A leading cause of disability in the United States is hemiparesis, a condition where impaired motor control, muscle weakness, and spasticity affect one side of the body. Occurring in 80% of stroke survivors, reduced mobility and decreased quality of life are challenges that impact millions of individuals.
Walking may seem like a simple activity, but it relies on complicated biomechanics. The impact of even a small loss of strength on one side of the body is multiplied as muscles on the other side engage to compensate. As a result, those with hemiparesis expend 60% more energy walking than those with a healthy gait. This means slower walking speeds, lower endurance, more pain, and a greater risk of falls.

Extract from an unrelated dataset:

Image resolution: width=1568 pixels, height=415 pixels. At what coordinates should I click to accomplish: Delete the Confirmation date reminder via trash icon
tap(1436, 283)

Researchers at the University of Utah’s John and Marcia Price College of Engineering are now piloting a device that can rebalance this equation. In a paper recently published in the journal Nature Communications, the team has shown that their portable, lightweight hip exoskeleton can reduce the energy required to walk by nearly 20% in individuals with hemiparesis after stroke.

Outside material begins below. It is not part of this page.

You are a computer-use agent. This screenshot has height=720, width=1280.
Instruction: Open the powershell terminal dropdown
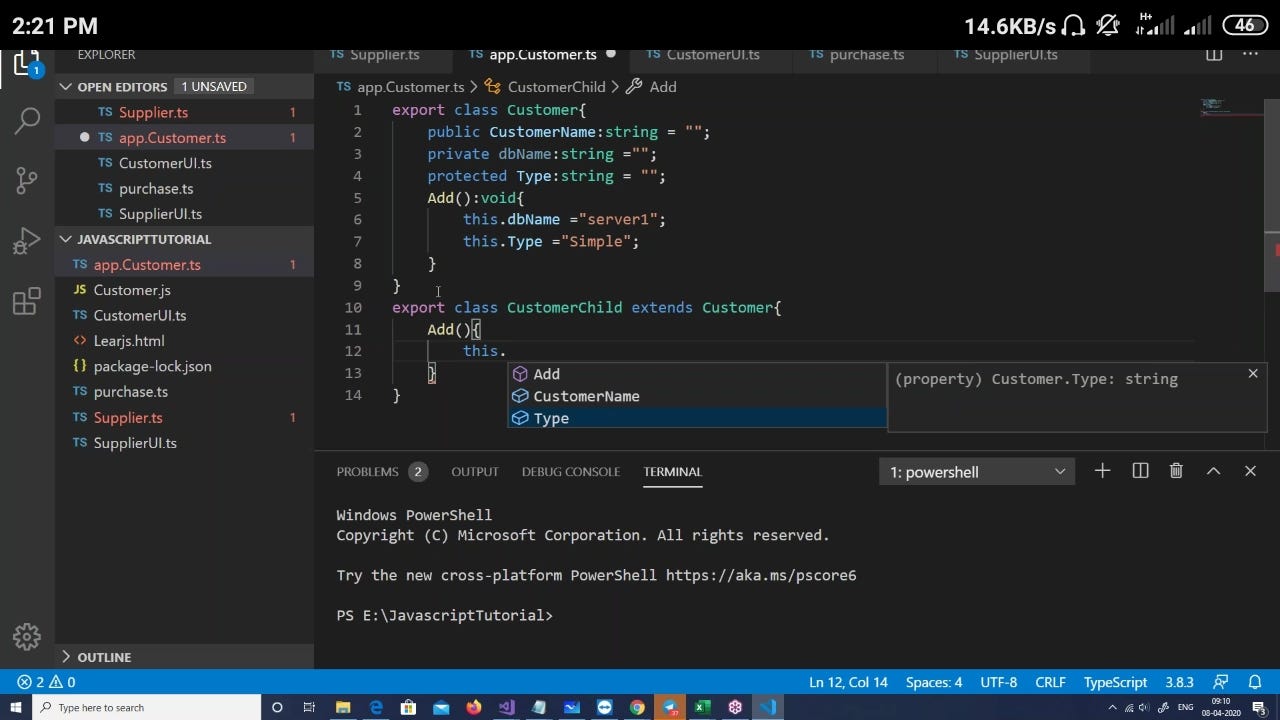coord(976,471)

The five-and-a-half-pound device is worn around the hips and straps to the user’s thighs. Battery-powered motors help move the user’s legs with every step, leading to a more efficient gait. The exact level of motor assistance on each side is custom-tuned for each user, and an intelligent control system synchronizes with them in real time, providing a boost exactly when the hip needs to lift or push off.

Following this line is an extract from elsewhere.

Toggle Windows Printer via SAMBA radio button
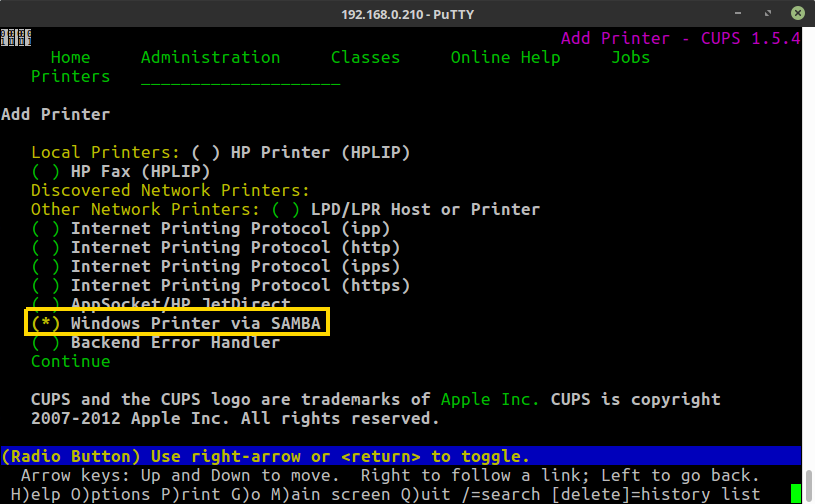 45,324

“Improving quality of life after a stroke is one of the biggest unmet challenges in healthcare today,” says Tommaso Lenzi, associate professor in the Department of Mechanical Engineering and the senior researcher on the study. “We’re now showing that robotics can make a measurable impact here.”
Kai Pruyn, a graduate student in the Lenzi Lab, led the study; lab members Rosemarie Murray, a postdoctoral scholar, and Lukas Gabert, a research scientist, contributed to it. The researchers collaborated with Bo Foreman, professor of Physical Therapy & Athletic Training in the College of Health.
Other types of powered exoskeletons have been explored in earlier attempts at solving this problem. Identifying foot drop and impaired ankle propulsion as key contributors to this problem, these prototypes were built to assist with ankle mobility.
“Portable ankle exoskeletons have failed to reduce the energy required for stroke patients to walk, so we proposed a different approach,” Pruyn says. “Patients with ankle weakness often compensate with their hip joints, which requires extra energy. Our goal was to develop a powerful and fully portable hip exoskeleton. Hip exoskeletons can also be extremely lightweight because they are worn closer to the user’s center of mass and have lower torque requirements compared to ankle exoskeletons. We found that the hip assistance effectively compensated for reduced ankle propulsion.”
Other research groups have also experimented with hip exoskeletons, generally showing that they could increase gait efficiency in healthy populations, but Lenzi’s group is the first to demonstrate their effectiveness in patients with hemiparesis.
The study implemented precise motion-capture techniques to analyze the gait of seven patients with hemiparesis as they walked on an instrumented treadmill, both with and without the exoskeleton. The participants also wore equipment that estimated their caloric expenditure. From that data, the researchers calculated the metabolic cost of walking under both conditions.
The results were substantial: using the exoskeleton offloaded nearly 30% of the work from the hip joints, translating into an 18% decrease in the overall metabolic cost of walking.
“For a person with a healthy gait, this would be like taking off a 30-pound backpack,” says Foreman. “For someone with hemiparesis, that’s a life-changing difference.”
“In the beginning, I couldn’t move my leg,” said Lidia, one of the study participants.”But with the device, it’s much better now.”
“In a way, the exoskeleton was doing some of that movement for her,” added Marcellus, her husband. “The more we used it, the better she was when she wasn’t using it.”
Next steps for the research team include making sure the hip exoskeleton is safe and effective at home and in daily life. This will require improvements to the device’s mechanics and controls to support activities beyond walking. The lab is partnering with leaders in prosthetics and orthotics to translate this technology into a product that anyone can use.
“Our goal is to ensure that a stroke doesn’t define the limits of where a person can go or how they can live,” Lenzi says.